[[ THE RECORDS open ]]
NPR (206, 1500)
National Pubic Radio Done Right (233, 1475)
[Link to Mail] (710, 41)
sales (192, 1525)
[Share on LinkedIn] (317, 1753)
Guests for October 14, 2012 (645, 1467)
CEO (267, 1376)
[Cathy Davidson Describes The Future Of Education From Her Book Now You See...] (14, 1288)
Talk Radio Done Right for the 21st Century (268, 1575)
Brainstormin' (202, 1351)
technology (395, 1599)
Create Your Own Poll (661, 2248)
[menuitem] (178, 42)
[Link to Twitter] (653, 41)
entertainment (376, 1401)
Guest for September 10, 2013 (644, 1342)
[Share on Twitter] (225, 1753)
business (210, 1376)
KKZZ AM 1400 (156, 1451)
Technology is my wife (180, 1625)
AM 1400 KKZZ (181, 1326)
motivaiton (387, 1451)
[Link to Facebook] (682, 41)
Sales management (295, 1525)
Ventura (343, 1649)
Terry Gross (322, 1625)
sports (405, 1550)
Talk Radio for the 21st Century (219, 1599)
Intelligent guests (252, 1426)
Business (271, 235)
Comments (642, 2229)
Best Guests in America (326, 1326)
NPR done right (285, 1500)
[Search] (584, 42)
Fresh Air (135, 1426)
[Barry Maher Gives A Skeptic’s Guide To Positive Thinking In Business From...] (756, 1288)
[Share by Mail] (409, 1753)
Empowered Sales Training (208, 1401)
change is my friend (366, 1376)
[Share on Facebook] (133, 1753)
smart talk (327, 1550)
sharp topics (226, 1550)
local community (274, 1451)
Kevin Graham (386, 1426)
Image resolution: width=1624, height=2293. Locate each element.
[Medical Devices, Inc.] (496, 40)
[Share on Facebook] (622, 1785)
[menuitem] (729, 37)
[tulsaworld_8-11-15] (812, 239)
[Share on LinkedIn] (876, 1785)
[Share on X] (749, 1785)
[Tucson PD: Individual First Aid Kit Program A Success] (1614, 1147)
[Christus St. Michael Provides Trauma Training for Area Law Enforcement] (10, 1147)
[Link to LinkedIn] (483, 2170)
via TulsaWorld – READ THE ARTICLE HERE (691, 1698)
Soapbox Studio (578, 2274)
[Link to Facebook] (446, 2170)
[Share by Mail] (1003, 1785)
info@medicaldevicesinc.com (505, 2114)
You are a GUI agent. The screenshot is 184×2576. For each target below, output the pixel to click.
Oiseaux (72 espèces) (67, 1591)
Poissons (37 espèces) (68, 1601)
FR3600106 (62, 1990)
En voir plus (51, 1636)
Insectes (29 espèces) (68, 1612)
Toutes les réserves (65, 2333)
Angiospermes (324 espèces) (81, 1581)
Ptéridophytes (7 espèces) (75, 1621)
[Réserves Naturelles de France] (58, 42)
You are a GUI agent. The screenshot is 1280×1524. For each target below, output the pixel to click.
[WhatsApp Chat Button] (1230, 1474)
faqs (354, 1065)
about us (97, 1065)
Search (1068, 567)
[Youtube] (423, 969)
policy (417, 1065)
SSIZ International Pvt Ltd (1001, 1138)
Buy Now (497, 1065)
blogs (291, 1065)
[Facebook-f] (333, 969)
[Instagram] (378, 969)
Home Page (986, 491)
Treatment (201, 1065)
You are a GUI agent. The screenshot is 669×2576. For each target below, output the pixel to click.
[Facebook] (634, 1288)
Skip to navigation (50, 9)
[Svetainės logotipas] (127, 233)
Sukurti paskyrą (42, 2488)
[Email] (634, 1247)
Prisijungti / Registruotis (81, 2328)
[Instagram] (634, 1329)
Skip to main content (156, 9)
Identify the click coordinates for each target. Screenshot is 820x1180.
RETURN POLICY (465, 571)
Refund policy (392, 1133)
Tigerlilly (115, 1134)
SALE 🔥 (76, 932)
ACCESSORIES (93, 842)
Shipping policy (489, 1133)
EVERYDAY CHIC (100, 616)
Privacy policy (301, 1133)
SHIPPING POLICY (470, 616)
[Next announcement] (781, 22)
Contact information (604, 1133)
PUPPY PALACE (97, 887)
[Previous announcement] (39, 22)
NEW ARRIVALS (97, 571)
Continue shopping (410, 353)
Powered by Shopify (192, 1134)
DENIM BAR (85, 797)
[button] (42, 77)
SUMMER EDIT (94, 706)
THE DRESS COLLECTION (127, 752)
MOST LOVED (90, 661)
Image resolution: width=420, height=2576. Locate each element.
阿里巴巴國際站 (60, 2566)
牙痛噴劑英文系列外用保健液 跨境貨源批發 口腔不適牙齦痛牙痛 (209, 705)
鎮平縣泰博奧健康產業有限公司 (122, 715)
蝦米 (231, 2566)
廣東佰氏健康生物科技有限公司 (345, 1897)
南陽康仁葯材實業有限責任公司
[[ THE RECORDS closed ]]
- [TO DO]
Your task is to write out the lines from the one with "Image resolution: width=420, height=2576." through the end of the records, exactly and with nothing added.

- [EXERCISE RESULT]
Image resolution: width=420, height=2576. Locate each element.
阿里巴巴國際站 (60, 2566)
牙痛噴劑英文系列外用保健液 跨境貨源批發 口腔不適牙齦痛牙痛 (209, 705)
鎮平縣泰博奧健康產業有限公司 (122, 715)
蝦米 (231, 2566)
廣東佰氏健康生物科技有限公司 (345, 1897)
南陽康仁葯材實業有限責任公司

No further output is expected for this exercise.